- [Consigne 1]: Les affirmations suivantes concordent-elles avec l’extrait sur Welling et Rauzan ? Répondez à chacune par oui ou par non, en citant mot pour mot le passage qui tranche. (a) Dans la série « Quadrilatère », c’est un programme informatique qui ajoute des ombres au dessin. (b) D’après la citation de Welling, le monde est l’origine de la photographie. (c) En vieux russe, le mot « rouge » signifie « beau ».
- [Consigne 2]: Pourriez-vous poursuivre l’extrait sur Welling et Rauzan à la suite de sa dernière phrase ?

- [Extrait fourni]:

# # # # # # #

Avec la série « Quadrilatère » les représentations de Welling sont plus que jamais différentes des choses représentées. Leur “objectivité” et leur “fidélité réaliste” sont des leurres. L’image ne donne que la sensation d’une forme géométrique et non la forme elle-même. C’est un programme informatique qui crée le dessin, lui donne de la profondeur, lui ajoute des ombres. « Mon travail reconstruit le monde qu’il représente. Le monde n’est pas l’origine mais l’effet de la photographie. » [7]
C’est pourtant une certaine heure du jour qui donne toute sa forme à la fleur de coucou contemplée par Jean-Baptiste Rauzan. Ce moment où le soleil est déjà bas et atteint sa plus grande force sur la corolle devenue rouge, de plus en plus rouge parce que rouge en vieux russe signifie « beau ».

# # # # # # #

- [Données fournies]:
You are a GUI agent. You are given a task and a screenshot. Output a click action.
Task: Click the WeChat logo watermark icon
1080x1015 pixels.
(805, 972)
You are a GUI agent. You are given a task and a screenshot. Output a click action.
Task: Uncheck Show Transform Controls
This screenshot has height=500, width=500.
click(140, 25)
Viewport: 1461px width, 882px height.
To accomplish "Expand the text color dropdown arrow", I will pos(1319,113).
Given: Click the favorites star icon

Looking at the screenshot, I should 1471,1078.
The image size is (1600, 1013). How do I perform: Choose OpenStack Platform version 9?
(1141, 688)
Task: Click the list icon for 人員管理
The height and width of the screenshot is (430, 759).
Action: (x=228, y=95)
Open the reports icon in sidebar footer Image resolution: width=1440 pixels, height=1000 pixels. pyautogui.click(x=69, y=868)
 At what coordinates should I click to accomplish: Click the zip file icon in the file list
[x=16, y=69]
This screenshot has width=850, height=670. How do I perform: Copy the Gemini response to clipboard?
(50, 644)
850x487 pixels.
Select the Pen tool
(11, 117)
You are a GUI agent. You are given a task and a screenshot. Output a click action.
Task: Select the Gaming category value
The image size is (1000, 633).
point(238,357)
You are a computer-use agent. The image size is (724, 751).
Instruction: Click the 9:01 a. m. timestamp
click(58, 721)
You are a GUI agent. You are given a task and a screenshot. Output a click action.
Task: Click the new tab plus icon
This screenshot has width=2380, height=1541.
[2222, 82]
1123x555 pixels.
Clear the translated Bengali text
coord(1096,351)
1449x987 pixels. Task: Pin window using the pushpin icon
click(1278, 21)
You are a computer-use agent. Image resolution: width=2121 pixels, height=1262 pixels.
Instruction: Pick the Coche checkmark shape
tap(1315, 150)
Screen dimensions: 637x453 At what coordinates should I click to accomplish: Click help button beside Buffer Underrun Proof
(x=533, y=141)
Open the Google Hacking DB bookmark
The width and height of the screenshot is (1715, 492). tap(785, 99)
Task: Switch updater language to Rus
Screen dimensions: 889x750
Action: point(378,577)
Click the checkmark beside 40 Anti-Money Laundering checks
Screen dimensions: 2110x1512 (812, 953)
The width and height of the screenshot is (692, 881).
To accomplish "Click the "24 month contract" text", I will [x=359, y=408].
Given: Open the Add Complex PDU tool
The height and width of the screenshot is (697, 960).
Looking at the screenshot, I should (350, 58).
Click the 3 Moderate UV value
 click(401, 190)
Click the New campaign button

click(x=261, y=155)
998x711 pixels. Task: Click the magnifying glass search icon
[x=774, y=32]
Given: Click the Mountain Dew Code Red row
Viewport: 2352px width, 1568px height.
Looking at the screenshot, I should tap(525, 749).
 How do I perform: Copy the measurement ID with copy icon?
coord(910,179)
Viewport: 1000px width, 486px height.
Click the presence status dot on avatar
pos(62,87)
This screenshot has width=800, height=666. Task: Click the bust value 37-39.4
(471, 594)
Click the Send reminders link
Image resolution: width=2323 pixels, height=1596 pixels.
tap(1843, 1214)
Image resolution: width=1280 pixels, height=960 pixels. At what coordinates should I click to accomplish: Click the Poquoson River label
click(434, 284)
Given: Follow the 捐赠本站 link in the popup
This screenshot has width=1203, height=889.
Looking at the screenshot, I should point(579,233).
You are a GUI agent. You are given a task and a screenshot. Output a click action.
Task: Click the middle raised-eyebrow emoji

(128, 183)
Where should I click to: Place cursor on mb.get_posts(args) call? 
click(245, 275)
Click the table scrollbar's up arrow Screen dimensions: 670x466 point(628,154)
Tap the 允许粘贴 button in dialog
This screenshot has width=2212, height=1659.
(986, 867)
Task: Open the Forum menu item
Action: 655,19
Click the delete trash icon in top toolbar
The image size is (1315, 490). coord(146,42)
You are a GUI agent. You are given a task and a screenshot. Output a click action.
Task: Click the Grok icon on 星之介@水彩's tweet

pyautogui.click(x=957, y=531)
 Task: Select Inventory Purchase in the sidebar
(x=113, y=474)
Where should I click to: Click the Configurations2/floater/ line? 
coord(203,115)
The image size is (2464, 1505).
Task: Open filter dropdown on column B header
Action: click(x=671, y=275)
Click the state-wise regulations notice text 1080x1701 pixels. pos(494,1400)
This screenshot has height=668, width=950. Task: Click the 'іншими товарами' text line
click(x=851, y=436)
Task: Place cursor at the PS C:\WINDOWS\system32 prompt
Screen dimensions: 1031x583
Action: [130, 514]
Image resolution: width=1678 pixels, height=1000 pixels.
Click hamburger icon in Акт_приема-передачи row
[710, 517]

# # # # # # #

- [Réponse 1]:
(a) Oui : « C’est un programme informatique qui crée le dessin, lui donne de la profondeur, lui ajoute des ombres. »
(b) Non : « Le monde n’est pas l’origine mais l’effet de la photographie. »
(c) Oui : « rouge en vieux russe signifie « beau » »

- [Réponse 2]:
Bien entendu les contemplations d’une fleur de coucou demandent toujours autant de lumière pour qu’une forme soit mise au jour. Ce qui a changé c’est le point de vue à partir duquel la continuité et la tradition doivent être envisagés en art, surtout depuis que les pratiques photographiques existent. Mais l’art, selon Chklovski, c’est le « faire » et non le « fait » et il faut toute une vie pour faire.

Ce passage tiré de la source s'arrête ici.